108 Views Asked by At

I would like you to explain me how to approach my following problem. I have some issue to find paths to solve problem in probability in general. Here is my problem:

A fraction $p$ of citizens in a city smoke. We are to determine the value of $p$ by making a survey involving $n$ citizens whom we select randomly. If $k$ of these $n$ people smoke, then $p'=k/n$ will be our result. How large should we choose $n$ if we want our result $p'$ to be closer to the real value $p$ than $0.005$ with probability at least $0.95$? In other words: determine the smallest number $n_0$ such that $P(|p'-p| \leq 0.005)\geq 0.95$ for any $p \in (0,1)$ and $n \geq n_0$.

So here is what I tried: I noticed that $p=\mathbb E p'$ so I wanted to use Chebyshev's Inequality so I have: $P(|p'-p|\geq 0.005)\leq \frac{Var(p')}{0.005^2}$

Thus $P(|p'-p|< 0.005)\geq 1-\frac{Var(p')}{0.005^2}$

Then I want $1-\frac{Var(p')}{0.005^2} =0.95$ so $Var(p') =(1-0.95)\times 0.005^2$

But now ? I'm not sure about this approach, so I also tried to begin by defining an event $E=$a citizen smoke

Then $A_i=0$ if $E$ occurs with a probability $w$, $1$ if $E$ doesn't wp $1-w$. Then let $X=\sum_{i=0}^{n}A_i$ which is $Binom(n,w)$ (so it corresponds to the number of smokers in the $n$ citizens).
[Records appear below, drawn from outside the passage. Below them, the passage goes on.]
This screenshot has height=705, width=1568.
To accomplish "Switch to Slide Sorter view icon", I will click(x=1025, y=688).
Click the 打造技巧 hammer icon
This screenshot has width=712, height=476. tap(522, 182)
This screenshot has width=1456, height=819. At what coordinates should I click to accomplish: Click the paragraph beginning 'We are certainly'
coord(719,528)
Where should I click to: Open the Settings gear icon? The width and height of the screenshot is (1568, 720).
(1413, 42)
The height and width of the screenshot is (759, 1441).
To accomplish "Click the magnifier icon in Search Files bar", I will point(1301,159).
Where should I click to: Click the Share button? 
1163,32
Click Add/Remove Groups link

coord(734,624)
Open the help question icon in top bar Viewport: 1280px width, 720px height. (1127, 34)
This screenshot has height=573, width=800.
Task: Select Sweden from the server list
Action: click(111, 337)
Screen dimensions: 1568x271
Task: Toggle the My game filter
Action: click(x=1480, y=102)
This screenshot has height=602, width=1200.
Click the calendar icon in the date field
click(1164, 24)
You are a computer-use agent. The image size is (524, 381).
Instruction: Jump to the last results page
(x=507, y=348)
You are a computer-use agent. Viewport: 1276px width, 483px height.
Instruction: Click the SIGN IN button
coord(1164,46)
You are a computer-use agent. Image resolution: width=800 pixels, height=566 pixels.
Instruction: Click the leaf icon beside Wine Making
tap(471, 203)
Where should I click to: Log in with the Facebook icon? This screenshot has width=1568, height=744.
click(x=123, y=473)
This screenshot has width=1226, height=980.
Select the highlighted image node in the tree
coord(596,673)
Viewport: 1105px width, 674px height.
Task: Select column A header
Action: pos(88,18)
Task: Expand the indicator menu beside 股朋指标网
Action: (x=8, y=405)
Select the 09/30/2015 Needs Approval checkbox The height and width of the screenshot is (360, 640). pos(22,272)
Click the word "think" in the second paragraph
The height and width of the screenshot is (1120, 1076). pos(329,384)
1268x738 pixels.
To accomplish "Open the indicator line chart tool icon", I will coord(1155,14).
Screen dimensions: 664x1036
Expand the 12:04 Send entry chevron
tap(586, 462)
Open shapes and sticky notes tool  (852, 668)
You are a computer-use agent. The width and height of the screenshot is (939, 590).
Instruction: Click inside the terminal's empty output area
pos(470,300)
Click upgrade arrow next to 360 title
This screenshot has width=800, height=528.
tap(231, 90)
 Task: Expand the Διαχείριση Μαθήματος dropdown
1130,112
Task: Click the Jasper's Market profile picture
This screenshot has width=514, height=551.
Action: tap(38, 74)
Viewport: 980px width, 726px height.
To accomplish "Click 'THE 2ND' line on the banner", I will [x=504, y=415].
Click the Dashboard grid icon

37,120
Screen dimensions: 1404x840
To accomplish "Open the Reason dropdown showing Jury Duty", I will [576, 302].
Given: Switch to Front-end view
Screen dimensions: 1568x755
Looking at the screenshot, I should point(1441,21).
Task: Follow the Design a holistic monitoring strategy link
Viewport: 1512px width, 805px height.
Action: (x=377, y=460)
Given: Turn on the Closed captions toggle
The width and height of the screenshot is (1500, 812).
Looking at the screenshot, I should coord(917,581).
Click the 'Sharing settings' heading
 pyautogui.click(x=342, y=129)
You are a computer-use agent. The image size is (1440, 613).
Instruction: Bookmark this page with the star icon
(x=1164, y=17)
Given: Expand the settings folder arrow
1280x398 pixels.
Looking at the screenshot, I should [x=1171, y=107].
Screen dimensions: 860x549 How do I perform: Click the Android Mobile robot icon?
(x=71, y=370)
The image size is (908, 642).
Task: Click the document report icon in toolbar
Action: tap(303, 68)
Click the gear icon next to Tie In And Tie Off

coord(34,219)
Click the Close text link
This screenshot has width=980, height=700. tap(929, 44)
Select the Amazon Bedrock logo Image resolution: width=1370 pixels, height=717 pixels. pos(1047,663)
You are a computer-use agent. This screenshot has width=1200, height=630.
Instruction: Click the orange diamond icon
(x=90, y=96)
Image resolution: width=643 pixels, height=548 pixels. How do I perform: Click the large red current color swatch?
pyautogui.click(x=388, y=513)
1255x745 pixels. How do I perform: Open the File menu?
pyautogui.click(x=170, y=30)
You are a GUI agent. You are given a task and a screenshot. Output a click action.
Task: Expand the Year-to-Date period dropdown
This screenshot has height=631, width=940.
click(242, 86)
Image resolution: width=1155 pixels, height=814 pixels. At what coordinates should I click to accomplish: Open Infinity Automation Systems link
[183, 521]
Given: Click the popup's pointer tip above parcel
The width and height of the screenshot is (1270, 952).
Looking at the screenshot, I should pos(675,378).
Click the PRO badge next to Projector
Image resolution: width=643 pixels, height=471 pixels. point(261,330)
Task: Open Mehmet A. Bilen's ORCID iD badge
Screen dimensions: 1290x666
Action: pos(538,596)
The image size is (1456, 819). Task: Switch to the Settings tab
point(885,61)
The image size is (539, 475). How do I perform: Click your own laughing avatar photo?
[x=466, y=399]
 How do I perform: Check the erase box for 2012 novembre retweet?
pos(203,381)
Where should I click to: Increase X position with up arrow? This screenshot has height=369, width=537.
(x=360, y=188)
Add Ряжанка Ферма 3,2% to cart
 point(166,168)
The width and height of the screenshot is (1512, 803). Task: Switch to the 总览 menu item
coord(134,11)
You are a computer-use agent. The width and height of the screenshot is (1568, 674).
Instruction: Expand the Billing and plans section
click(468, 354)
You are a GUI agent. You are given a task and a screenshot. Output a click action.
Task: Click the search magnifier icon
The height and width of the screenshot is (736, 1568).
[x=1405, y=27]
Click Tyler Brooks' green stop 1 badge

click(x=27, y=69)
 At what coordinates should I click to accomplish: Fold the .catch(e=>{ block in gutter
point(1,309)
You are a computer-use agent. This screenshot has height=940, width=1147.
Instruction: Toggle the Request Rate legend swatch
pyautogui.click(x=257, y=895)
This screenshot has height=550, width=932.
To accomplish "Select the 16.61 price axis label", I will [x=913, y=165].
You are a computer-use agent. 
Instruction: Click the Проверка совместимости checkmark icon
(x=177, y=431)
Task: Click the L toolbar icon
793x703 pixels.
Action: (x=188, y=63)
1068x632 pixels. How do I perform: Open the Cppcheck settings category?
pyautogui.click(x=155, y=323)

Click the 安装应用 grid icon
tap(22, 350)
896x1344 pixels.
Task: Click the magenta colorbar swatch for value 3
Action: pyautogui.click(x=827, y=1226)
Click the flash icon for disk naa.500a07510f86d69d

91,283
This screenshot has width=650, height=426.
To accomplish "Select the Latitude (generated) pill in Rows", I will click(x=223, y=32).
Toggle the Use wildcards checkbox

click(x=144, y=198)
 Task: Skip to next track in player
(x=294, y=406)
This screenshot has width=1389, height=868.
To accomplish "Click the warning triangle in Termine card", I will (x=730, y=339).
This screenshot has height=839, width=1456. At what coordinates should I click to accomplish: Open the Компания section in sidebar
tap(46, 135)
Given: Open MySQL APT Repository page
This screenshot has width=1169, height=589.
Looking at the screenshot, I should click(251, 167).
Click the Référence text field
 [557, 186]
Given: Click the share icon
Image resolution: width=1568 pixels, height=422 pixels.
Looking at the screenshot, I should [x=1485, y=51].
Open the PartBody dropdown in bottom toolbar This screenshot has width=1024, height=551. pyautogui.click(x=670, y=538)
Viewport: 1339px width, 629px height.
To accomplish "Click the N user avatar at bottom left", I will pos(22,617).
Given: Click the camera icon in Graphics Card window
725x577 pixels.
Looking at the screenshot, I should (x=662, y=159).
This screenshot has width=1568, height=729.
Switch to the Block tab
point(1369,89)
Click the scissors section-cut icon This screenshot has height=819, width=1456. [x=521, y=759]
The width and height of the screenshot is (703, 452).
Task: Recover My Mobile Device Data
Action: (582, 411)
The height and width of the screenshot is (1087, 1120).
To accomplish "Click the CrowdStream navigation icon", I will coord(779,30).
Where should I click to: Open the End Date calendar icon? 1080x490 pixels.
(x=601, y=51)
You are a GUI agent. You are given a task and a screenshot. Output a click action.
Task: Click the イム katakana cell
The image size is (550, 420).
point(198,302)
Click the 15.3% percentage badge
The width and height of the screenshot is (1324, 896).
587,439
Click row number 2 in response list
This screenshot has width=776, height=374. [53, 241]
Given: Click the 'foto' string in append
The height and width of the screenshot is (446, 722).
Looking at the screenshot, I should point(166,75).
But then I'm getting lost by understanding what is $p'$ in term of this evem though I have the feeling that I may be close (?).

Anyway, I need your help please.

Have a good evening,

Herosix

1

There are 1 best solutions below

2
On BEST ANSWER

The Chebyshev Inequality is

$$P(|X-\mu|<\epsilon)\geq 1-\frac{\sigma^2}{\epsilon^2}$$

The variance of $\frac{k}n$ is $\frac{p\cdot (1-p)}{n}$. We get the maximum of $p\cdot (1-p)$ if $p=0.5$.

$$P(|p'-p|<\epsilon)\geq 1-\frac{0.25}{n\epsilon^2}$$

In your exercise $\epsilon=0.005$. And the probability has to be greater than 0.95. Therefore the final inequality is

$$1-\frac{0.25}{n\cdot 0.005^2}>0.95$$